Lo más grave de todo es que curarlo es más simple de lo que a primera vista parece: crear en torno a Gibraltar las condiciones que hagan innecesario no ya ese contrabando de baja intensidad, sino que los españoles tengan que ir a la colonia inglesa para hacer los trabajos más duros, humildes y peor pagados. Hacer realidad aquel Plan de Desarrollo que se anunció en los años sesenta del pasado siglo y que aún no se ha realizado. Estén seguros de que en el momento en que La Línea, San Roque y Algeciras superen a Gibraltar en calidad de vida, los gibraltareños empezarían a pensar distinto. Es posible que algunos quisieran seguir haciendo contrabando y otros negocios ilícitos a gran escala, pero les iba a ser mucho más difícil hacerlo.
 
Cuando al desplomarse el muro de la vergüenza berlinés Alemania Occidental se encontró 17 millones de alemanes orientales que tenía que absorber, pagando sus pensiones, convalidando en marcos fuertes sus ahorros, haciéndose cargo de sus servicios sociales, aprobó un impuesto especial para hacer frente a tan enorme carga y todo el mundo lo aceptó, al darse cuenta de que era el precio que había que pagar para algo tan valioso como la reunificación.

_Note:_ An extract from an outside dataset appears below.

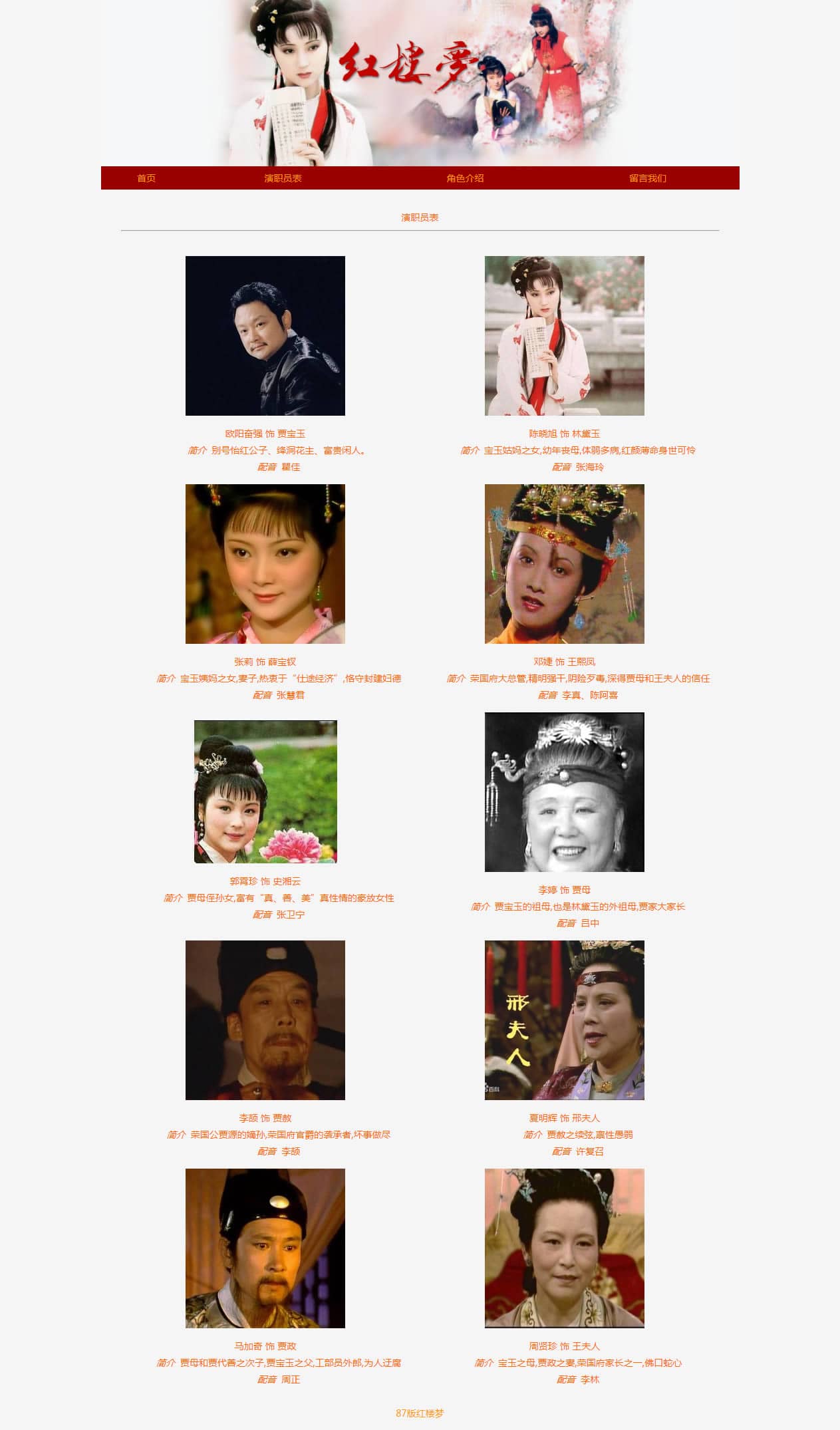Open the 邓婕 王熙凤 portrait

Y, hoy, Alemania es una nación sólida, a la cabeza de Europa. Mientras nosotros no somos capaces de elevar el nivel de vida de unos miles de españoles para recuperar la colonia que tenemos desde hace tres siglos en nuestro territorio. Y no somos capaces por cainismo, por falta de proyecto nacional, por vendernos por un cartón de tabaco, todos, desde el Cabo Peñas a la vergüenza de Gibraltar.